CHAMPAGNE-ARDENNE. Le syndicat CFDT Poste Champagne-Ardenne a réclamé hier la mutation de Catherine Nebout, directrice régionale de la branche « Enseigne » de l'établissement en raison de « harcèlements réitérés » sur son entourage professionnel. « Ses collaborateurs ont atteint un niveau d'angoisse difficilement supportable », explique Jean-François Toury, le délégué syndical CFDT de La Poste.
Les supposées pressions exercées par Mme Nebout sur ses collègues ne dateraient pas d'hier mais de sa prise de fonction, en 2006. « Cela n'a fait qu'empirer. Les gens n'osaient pas parler par peur de représailles mais c'est devenu intolérable. Quand des salariés, des cadres notamment, se mettent à pleurer devant vous, c'est qu'il se passe quelque chose d'anormal », poursuit le syndicaliste.
Le « carton rouge » adressé par la CFDT à la directrice évoque une « attitude méprisante et odieuse », déjà dénoncée dans un tract en 2008. « Lors de ses rares visites dans les bureaux, elle ne daigne même pas saluer les guichetiers ni les agents des services arrières, ne se souciant que d'agresser les conseillers financiers ou les conseillers de clientèle », écrivait alors le syndicat.
A l'époque, la CFDT s'était également interrogée sur la compétence de la directrice : « Pendant qu'elle gesticule, vocifère, insulte, incendie, change d'avis tous les jours sur la stratégie à mener, qui dirige l'Enseigne ? »
« A la hussarde »
A en croire Jean-François Toury, les choses ne se seraient pas arrangées depuis : « Ces dernières semaines, les appels au secours de personnes en détresse se multiplient. La CFDT ne peut accepter un tel mal-être au travail […]. Les Postiers souffrent de douleurs morales, de détresses physiques, psychologiques et de dépressions. Ils n'en peuvent plus de ce management à la hussarde ». Sous couvert d'anonymat, un cadre est plus explicite : « La peur des représailles est telle qu'il a fallu attendre 2010 pour mettre au grand jour ces actes de harcèlement. Aujourd'hui, des collaborateurs et manageurs en dépression sont sur le point de craquer.
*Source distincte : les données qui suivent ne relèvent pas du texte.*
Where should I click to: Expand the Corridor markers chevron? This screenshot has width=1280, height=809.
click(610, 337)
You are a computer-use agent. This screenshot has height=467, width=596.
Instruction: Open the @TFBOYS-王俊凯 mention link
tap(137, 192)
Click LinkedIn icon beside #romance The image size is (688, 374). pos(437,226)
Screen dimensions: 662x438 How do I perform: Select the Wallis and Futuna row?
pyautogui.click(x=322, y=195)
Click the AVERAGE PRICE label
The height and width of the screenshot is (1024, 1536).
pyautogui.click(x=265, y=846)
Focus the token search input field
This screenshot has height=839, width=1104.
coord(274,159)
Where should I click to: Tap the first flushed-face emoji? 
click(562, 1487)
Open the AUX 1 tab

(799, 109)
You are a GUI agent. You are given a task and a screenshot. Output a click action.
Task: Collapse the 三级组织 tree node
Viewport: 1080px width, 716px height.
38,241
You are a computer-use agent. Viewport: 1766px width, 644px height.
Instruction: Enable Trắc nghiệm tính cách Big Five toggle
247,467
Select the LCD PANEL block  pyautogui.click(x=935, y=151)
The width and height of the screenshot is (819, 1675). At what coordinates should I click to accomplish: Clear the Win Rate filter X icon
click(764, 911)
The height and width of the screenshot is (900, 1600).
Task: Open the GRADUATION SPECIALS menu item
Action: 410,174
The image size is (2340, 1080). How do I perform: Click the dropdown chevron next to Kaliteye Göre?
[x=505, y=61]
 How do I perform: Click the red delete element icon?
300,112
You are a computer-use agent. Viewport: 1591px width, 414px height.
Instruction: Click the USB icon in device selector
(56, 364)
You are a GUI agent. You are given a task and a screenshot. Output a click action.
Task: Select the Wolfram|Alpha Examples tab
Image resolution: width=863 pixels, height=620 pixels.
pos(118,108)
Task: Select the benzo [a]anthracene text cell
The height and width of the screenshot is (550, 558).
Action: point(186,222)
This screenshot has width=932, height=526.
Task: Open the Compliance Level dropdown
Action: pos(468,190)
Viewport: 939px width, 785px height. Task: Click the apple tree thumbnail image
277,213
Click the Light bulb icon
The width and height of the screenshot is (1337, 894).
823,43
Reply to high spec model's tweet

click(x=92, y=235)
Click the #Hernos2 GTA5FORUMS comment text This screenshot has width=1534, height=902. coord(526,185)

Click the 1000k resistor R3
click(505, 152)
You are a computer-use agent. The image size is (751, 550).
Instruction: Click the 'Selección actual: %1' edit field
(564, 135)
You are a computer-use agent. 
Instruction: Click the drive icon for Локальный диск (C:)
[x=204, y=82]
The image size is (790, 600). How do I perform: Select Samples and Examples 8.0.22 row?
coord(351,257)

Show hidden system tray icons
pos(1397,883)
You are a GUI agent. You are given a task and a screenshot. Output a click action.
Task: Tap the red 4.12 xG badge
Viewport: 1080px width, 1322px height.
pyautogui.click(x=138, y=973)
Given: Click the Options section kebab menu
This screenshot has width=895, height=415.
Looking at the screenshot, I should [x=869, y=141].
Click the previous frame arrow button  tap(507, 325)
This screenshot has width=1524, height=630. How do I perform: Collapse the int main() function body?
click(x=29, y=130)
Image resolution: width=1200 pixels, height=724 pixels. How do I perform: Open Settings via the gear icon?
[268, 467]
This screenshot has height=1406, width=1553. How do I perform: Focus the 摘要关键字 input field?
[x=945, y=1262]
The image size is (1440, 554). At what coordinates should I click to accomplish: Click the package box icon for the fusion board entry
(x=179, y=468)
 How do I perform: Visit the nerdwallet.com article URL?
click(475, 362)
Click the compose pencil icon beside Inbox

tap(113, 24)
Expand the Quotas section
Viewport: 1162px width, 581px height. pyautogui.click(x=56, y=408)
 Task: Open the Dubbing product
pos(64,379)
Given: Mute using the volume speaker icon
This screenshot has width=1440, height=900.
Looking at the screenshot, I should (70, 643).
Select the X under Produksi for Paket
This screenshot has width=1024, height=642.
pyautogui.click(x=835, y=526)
Il est de mon devoir d'alerter sur les conséquences imprévisibles que pourrait avoir ce type de management ».
En choisissant de porter l'affaire sur la place publique, le syndicat veut aussi en informer la hiérarchie nationale de l'entreprise, en l'occurrence le président de La Poste.
La CFDT procédera également aujourd'hui à la distribution de tracts dans les agences postales pour réclamer « l'application de l'article 11 du code de la fonction publique ».
Cet article stipule que « l'intégrité morale et physique des agents doit être préservée ». La CFDT demande également au patron de La Poste de « faire appliquer l'instruction du 15 juin 1209 portant sur la prévention du harcèlement moral à La Poste ».
Contactée, Catherine Nebout a fait savoir hier soir par son attachée de presse qu'elle « réfutait ces accusations » et propose de « recevoir les représentants syndicaux pour échanger sur la situation ». « Catherine Nebout a toujours pris soin d'échanger régulièrement avec les syndicats et de rester à leur écoute, comme l'indiquent les réunions de dialogue social programmées toute l'année », conclut le service de presse.
L'affaire intervient alors que, la semaine dernière, un directeur de La Poste en région parisienne avait été sanctionné pour avoir, dans un courriel, encouragé ses directeurs de vente à « exterminer » leurs mauvais vendeurs, « jusqu'à épuisement rapide des espèces qui ne sont pas protégées ». Rémy Karcher (c'est son nom !) avait été suspendu.